I believe that the only one who can turn my faith into knowledge is the Creator.
And because of that I’m looking for someone who may have experienced what I’m experiencing now. My current state is one in which intellectual conclusions have brought me to the point where I say: there may be a Creator, but it is only a possibility, and I feel that the intellect cannot take me further. No argument that pertains to reason can bring me closer to my Creator.
So I began to act on a plane that was relatively distant from me—emotion, Hasidism, let’s call it that. I began spending time in secluded prayer and simply asking, “And if there were, along with this, a knowledge such that it could not in any way be replaced by another knowledge, and there would be no room to reject this knowledge, nor to imagine an alternative possibility” (Guide for the Perplexed, Part I, chapter 51).
A better analysis might be this: I am a man in his twenties who is giving up women, who for several years has been giving up his Sabbath, who lost all his friends during the process of repentance (because of the reality of kashrut, modesty, wasting time), who gives up time from his degree studies (I’m sure you can understand the workload of a degree) in order to get to the kollel at 10 at night and study Talmud until 12, sleeping 5 hours a night in order to get things done. For years my head has been occupied with solving difficulties connected to Judaism in order to clear my path forward (for example, a problem that greatly troubled me was personal choice versus the Creator’s omniscience), etc.
And now, if I come to the conclusion that my Creator demands that I be naïve—more than I already am—after all this, then it is hard for me, and I am being restrained in my words.

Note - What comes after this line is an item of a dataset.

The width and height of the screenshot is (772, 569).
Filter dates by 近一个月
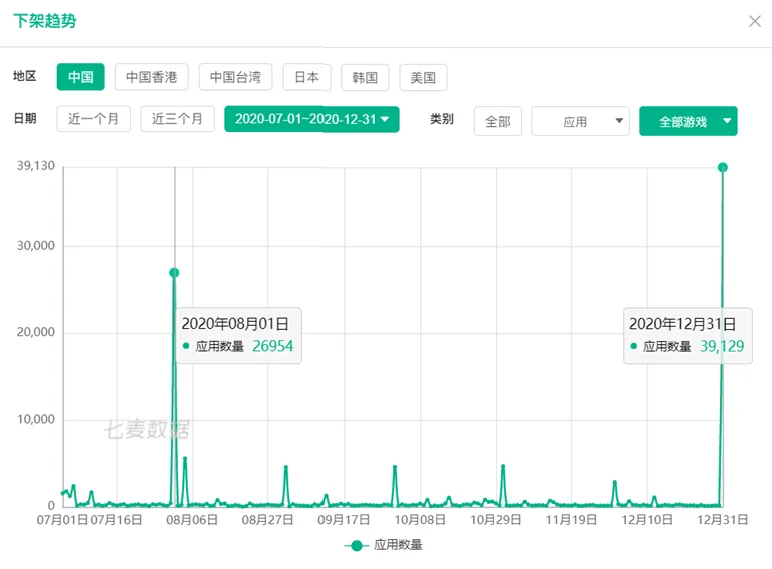point(93,119)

At this point, I am looking for a person who has experienced this mental pit and can help me understand how to arouse the “mercy” of my Creator.
Someone who understood that he had no other way out of this pit, and I think such a person must be an educated person.
In any case, I hope I managed to express myself better. I would be glad if we meet later on, and I must again note my gratitude. You have no idea how much I appreciate that a busy and respected person like you invests his time in a person he has never met. I do not take this for granted.
Thank you very much and happy holiday.
——————————————————————————————
Rabbi:
I myself experienced the search for certainty, but now, precisely because of my own logicist inclination, I am no longer there. My conclusion from that search is that there is no certainty and no possibility of attaining it. I do not believe in Hasidism and religious emotion as an alternative route. In my opinion, there is no substitute for rational thought, and although it does not provide certainty—that is what we have. Part of maturing is understanding that there is no certainty, only probability, including in the area of faith. Mystical revelations are not my territory, and in that regard I can only wish you luck (with quite a bit of skepticism).
On the issue you pointed to (free will and divine knowledge), in my opinion there is a very simple way out: there is no prior divine knowledge. This is a myth with no justification and no real source, and it contradicts several cornerstone principles of Jewish thought and of logic in general (especially free will, of course). By the way, I wrote a book about free will (= The Science of Freedom), though there I deal mainly with the question of scientific determinism and hardly at all with theological determinism.
At the margins of my remarks I will add that I also do not think one should give up the degree, nor friends, and not even a relationship, nor should one isolate oneself. It is certainly worthwhile and necessary to study, but extremism, in my opinion, is generally not recommended. One should think and make sensible, considered decisions, and it is generally not right to carry out acts of sacrifice.
I would be happy to talk if you would like.